**Provided entries:**
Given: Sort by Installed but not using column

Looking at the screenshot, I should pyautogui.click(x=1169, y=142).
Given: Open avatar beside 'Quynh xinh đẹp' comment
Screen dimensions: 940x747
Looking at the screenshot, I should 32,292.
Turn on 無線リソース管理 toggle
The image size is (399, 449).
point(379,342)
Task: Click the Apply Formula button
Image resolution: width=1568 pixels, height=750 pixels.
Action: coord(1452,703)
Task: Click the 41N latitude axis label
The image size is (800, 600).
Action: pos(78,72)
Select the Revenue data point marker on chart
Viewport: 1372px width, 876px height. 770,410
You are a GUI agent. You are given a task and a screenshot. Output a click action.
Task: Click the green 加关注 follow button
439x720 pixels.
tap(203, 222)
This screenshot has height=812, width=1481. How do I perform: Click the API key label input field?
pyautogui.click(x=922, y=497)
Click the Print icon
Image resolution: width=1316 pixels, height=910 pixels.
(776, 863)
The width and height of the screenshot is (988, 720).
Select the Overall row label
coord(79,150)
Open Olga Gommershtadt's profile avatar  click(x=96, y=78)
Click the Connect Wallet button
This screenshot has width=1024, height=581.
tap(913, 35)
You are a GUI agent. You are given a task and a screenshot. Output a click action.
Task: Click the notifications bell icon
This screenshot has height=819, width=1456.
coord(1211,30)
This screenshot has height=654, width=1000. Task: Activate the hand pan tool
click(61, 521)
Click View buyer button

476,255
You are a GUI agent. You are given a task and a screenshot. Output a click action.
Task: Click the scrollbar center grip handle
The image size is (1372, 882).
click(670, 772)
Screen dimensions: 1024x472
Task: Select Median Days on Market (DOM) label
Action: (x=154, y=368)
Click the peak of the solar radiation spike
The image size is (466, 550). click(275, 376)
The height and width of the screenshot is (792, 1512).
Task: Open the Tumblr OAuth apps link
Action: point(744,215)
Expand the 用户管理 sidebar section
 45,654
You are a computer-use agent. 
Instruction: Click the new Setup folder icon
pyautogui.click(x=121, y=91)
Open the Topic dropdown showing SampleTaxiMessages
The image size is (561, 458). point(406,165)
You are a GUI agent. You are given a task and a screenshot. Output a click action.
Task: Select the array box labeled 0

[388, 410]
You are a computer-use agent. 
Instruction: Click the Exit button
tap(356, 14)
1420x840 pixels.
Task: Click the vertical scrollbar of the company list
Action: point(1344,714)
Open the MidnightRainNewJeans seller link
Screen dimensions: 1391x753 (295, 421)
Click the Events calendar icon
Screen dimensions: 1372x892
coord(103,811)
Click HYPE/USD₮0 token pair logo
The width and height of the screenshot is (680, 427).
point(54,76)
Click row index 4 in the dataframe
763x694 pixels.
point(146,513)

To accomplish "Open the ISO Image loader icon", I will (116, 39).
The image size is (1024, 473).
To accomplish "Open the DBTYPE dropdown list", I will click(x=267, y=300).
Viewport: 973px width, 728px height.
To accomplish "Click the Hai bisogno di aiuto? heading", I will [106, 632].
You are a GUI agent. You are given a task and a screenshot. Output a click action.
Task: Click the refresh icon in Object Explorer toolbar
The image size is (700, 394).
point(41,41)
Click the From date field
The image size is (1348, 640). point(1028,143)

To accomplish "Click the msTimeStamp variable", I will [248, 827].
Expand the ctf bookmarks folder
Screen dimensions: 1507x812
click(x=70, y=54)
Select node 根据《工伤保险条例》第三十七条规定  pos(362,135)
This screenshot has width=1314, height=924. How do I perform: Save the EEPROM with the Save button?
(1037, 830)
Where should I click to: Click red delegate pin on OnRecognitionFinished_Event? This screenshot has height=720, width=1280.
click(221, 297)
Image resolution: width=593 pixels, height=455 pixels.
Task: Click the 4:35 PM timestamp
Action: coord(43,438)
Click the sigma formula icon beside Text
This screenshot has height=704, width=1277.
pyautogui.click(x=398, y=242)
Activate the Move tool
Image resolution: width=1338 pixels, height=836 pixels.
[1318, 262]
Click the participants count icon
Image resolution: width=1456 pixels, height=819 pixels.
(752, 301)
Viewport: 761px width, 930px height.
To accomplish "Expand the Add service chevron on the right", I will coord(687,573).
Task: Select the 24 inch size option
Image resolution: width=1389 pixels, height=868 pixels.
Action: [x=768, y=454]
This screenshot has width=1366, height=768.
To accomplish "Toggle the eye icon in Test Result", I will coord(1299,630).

**Instructions for the task:**
Put every line of the data above into a Markdown table with two columns, Row and Line. Number the rows in order and leave out blank lines.

**Answer in full:**
| Row | Line |
|---|---|
| 1 | Given: Sort by Installed but not using column |
| 2 | Looking at the screenshot, I should pyautogui.click(x=1169, y=142). |
| 3 | Given: Open avatar beside 'Quynh xinh đẹp' comment |
| 4 | Screen dimensions: 940x747 |
| 5 | Looking at the screenshot, I should 32,292. |
| 6 | Turn on 無線リソース管理 toggle |
| 7 | The image size is (399, 449). |
| 8 | point(379,342) |
| 9 | Task: Click the Apply Formula button |
| 10 | Image resolution: width=1568 pixels, height=750 pixels. |
| 11 | Action: coord(1452,703) |
| 12 | Task: Click the 41N latitude axis label |
| 13 | The image size is (800, 600). |
| 14 | Action: pos(78,72) |
| 15 | Select the Revenue data point marker on chart |
| 16 | Viewport: 1372px width, 876px height. 770,410 |
| 17 | You are a GUI agent. You are given a task and a screenshot. Output a click action. |
| 18 | Task: Click the green 加关注 follow button |
| 19 | 439x720 pixels. |
| 20 | tap(203, 222) |
| 21 | This screenshot has height=812, width=1481. How do I perform: Click the API key label input field? |
| 22 | pyautogui.click(x=922, y=497) |
| 23 | Click the Print icon |
| 24 | Image resolution: width=1316 pixels, height=910 pixels. |
| 25 | (776, 863) |
| 26 | The width and height of the screenshot is (988, 720). |
| 27 | Select the Overall row label |
| 28 | coord(79,150) |
| 29 | Open Olga Gommershtadt's profile avatar  click(x=96, y=78) |
| 30 | Click the Connect Wallet button |
| 31 | This screenshot has width=1024, height=581. |
| 32 | tap(913, 35) |
| 33 | You are a GUI agent. You are given a task and a screenshot. Output a click action. |
| 34 | Task: Click the notifications bell icon |
| 35 | This screenshot has height=819, width=1456. |
| 36 | coord(1211,30) |
| 37 | This screenshot has height=654, width=1000. Task: Activate the hand pan tool |
| 38 | click(61, 521) |
| 39 | Click View buyer button |
| 40 | 476,255 |
| 41 | You are a GUI agent. You are given a task and a screenshot. Output a click action. |
| 42 | Task: Click the scrollbar center grip handle |
| 43 | The image size is (1372, 882). |
| 44 | click(670, 772) |
| 45 | Screen dimensions: 1024x472 |
| 46 | Task: Select Median Days on Market (DOM) label |
| 47 | Action: (x=154, y=368) |
| 48 | Click the peak of the solar radiation spike |
| 49 | The image size is (466, 550). click(275, 376) |
| 50 | The height and width of the screenshot is (792, 1512). |
| 51 | Task: Open the Tumblr OAuth apps link |
| 52 | Action: point(744,215) |
| 53 | Expand the 用户管理 sidebar section |
| 54 |  45,654 |
| 55 | You are a computer-use agent.  |
| 56 | Instruction: Click the new Setup folder icon |
| 57 | pyautogui.click(x=121, y=91) |
| 58 | Open the Topic dropdown showing SampleTaxiMessages |
| 59 | The image size is (561, 458). point(406,165) |
| 60 | You are a GUI agent. You are given a task and a screenshot. Output a click action. |
| 61 | Task: Select the array box labeled 0 |
| 62 | [388, 410] |
| 63 | You are a computer-use agent.  |
| 64 | Instruction: Click the Exit button |
| 65 | tap(356, 14) |
| 66 | 1420x840 pixels. |
| 67 | Task: Click the vertical scrollbar of the company list |
| 68 | Action: point(1344,714) |
| 69 | Open the MidnightRainNewJeans seller link |
| 70 | Screen dimensions: 1391x753 (295, 421) |
| 71 | Click the Events calendar icon |
| 72 | Screen dimensions: 1372x892 |
| 73 | coord(103,811) |
| 74 | Click HYPE/USD₮0 token pair logo |
| 75 | The width and height of the screenshot is (680, 427). |
| 76 | point(54,76) |
| 77 | Click row index 4 in the dataframe |
| 78 | 763x694 pixels. |
| 79 | point(146,513) |
| 80 | To accomplish "Open the ISO Image loader icon", I will (116, 39). |
| 81 | The image size is (1024, 473). |
| 82 | To accomplish "Open the DBTYPE dropdown list", I will click(x=267, y=300). |
| 83 | Viewport: 973px width, 728px height. |
| 84 | To accomplish "Click the Hai bisogno di aiuto? heading", I will [106, 632]. |
| 85 | You are a GUI agent. You are given a task and a screenshot. Output a click action. |
| 86 | Task: Click the refresh icon in Object Explorer toolbar |
| 87 | The image size is (700, 394). |
| 88 | point(41,41) |
| 89 | Click the From date field |
| 90 | The image size is (1348, 640). point(1028,143) |
| 91 | To accomplish "Click the msTimeStamp variable", I will [248, 827]. |
| 92 | Expand the ctf bookmarks folder |
| 93 | Screen dimensions: 1507x812 |
| 94 | click(x=70, y=54) |
| 95 | Select node 根据《工伤保险条例》第三十七条规定  pos(362,135) |
| 96 | This screenshot has width=1314, height=924. How do I perform: Save the EEPROM with the Save button? |
| 97 | (1037, 830) |
| 98 | Where should I click to: Click red delegate pin on OnRecognitionFinished_Event? This screenshot has height=720, width=1280. |
| 99 | click(221, 297) |
| 100 | Image resolution: width=593 pixels, height=455 pixels. |
| 101 | Task: Click the 4:35 PM timestamp |
| 102 | Action: coord(43,438) |
| 103 | Click the sigma formula icon beside Text |
| 104 | This screenshot has height=704, width=1277. |
| 105 | pyautogui.click(x=398, y=242) |
| 106 | Activate the Move tool |
| 107 | Image resolution: width=1338 pixels, height=836 pixels. |
| 108 | [1318, 262] |
| 109 | Click the participants count icon |
| 110 | Image resolution: width=1456 pixels, height=819 pixels. |
| 111 | (752, 301) |
| 112 | Viewport: 761px width, 930px height. |
| 113 | To accomplish "Expand the Add service chevron on the right", I will coord(687,573). |
| 114 | Task: Select the 24 inch size option |
| 115 | Image resolution: width=1389 pixels, height=868 pixels. |
| 116 | Action: [x=768, y=454] |
| 117 | This screenshot has width=1366, height=768. |
| 118 | To accomplish "Toggle the eye icon in Test Result", I will coord(1299,630). |